#### [Given data]
------------------------------------------------------------

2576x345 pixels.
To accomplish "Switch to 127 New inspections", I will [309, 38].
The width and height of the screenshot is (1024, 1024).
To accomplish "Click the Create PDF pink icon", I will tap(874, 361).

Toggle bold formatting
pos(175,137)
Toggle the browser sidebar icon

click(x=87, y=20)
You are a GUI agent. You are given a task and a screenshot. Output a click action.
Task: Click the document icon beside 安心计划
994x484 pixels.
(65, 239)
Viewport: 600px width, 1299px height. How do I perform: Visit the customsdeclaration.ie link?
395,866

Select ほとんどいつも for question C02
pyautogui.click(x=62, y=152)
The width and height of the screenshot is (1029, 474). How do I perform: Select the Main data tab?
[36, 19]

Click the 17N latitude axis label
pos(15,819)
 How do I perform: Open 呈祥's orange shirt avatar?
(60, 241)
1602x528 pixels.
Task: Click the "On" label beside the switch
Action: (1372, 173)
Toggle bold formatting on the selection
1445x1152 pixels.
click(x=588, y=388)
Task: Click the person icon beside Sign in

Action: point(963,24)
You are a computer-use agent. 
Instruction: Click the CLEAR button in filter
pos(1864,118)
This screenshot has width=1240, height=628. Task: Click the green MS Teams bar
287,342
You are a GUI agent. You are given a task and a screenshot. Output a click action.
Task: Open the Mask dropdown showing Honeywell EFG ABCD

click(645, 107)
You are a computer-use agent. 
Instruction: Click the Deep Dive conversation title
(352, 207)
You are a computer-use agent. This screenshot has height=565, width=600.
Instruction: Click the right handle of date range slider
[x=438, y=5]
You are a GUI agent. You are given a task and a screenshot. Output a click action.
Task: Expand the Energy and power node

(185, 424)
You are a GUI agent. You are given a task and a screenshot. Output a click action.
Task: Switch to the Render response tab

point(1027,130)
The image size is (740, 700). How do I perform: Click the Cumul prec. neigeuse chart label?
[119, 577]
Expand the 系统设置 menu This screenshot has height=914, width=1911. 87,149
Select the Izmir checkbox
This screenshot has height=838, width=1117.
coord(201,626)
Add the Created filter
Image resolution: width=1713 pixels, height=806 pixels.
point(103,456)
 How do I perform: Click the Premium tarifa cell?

------------------------------------------------------------

#### [Task statement]
Having located the line containing "Instruction: Click the Deep", set it down along with every line after it through the end of the data, reproducing each exactly.

#### [Written answer]
Instruction: Click the Deep Dive conversation title
(352, 207)
You are a computer-use agent. This screenshot has height=565, width=600.
Instruction: Click the right handle of date range slider
[x=438, y=5]
You are a GUI agent. You are given a task and a screenshot. Output a click action.
Task: Expand the Energy and power node

(185, 424)
You are a GUI agent. You are given a task and a screenshot. Output a click action.
Task: Switch to the Render response tab

point(1027,130)
The image size is (740, 700). How do I perform: Click the Cumul prec. neigeuse chart label?
[119, 577]
Expand the 系统设置 menu This screenshot has height=914, width=1911. 87,149
Select the Izmir checkbox
This screenshot has height=838, width=1117.
coord(201,626)
Add the Created filter
Image resolution: width=1713 pixels, height=806 pixels.
point(103,456)
 How do I perform: Click the Premium tarifa cell?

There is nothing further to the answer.